And what about Andy Dufresne (Tim Robbins) from The Shawshank Redemption? Before he tells Red (Morgan Freeman) about Zihuatanejo he talks about the whirlwind tornado that fate dealt him. “I just didn’t expect the storm would last as long as it has.” We cut to Red, his head hung low. And although we can’t read the expression on his face, we know for certain that Red feels the same. Personally I like it much better when you can do the “You and I are alike” line without actually having to say it - part of the reason why I chose these examples.
So does the rule work?
It seems like it does. I mean, you can’t imagine Ricky telling Lester “We’re nothing alike” or John Hickam telling his dreamer son “You and I have so much in common. Let’s sit down and talk about our dreams.” Still, it’s probably not a good idea to rely on it all the time, but I do think there’s a real world reason for why the rule works so well.
The character who has the most to lose (or gain depending on how you look at the Change) is more often than not the one who will resist any notion of similarity between the other.
When someone tells you, “You know, you’re acting just like so-and-so” and you react with disgust or disbelief, chances are that so-and-so is your own personal Influence Character. We hate seeing a part of us that we don’t quite understand or even want to accept.

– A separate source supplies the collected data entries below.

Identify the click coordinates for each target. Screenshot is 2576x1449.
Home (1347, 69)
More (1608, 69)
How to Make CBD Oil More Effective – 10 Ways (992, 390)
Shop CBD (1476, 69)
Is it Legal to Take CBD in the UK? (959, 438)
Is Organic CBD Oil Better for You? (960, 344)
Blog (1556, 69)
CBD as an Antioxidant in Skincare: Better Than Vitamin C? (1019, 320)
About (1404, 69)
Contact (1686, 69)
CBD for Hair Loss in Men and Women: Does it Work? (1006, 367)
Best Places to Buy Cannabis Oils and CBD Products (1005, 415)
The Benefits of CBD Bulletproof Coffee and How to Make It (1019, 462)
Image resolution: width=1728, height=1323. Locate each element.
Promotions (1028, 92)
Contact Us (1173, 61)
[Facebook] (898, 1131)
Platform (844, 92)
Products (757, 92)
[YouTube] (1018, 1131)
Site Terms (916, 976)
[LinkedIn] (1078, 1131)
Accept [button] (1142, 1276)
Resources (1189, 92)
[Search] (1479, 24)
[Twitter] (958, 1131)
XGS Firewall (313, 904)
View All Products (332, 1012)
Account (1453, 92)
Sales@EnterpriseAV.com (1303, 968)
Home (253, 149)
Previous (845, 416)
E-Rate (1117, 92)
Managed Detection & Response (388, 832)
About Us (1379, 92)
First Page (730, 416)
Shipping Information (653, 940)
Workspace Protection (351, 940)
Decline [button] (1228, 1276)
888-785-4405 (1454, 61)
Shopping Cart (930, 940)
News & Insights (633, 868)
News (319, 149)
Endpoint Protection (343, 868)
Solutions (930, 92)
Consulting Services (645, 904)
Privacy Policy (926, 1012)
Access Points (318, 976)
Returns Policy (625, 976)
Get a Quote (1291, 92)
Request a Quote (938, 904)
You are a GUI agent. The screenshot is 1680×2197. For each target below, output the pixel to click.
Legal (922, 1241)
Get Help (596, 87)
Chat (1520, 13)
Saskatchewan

This resistance is a resistance to Change and depending on which side of the argument you stand, you’re either going to be a proponent for it or you’re going to speak out against it. That’s one of the main reasons why the Influence Character exists: to provide that other side of the argument. So it’s comforting to know that with a few simple words (“We’re both alike” or “We’re nothing alike”) you can easily tell which side of the argument this second most important character stands on.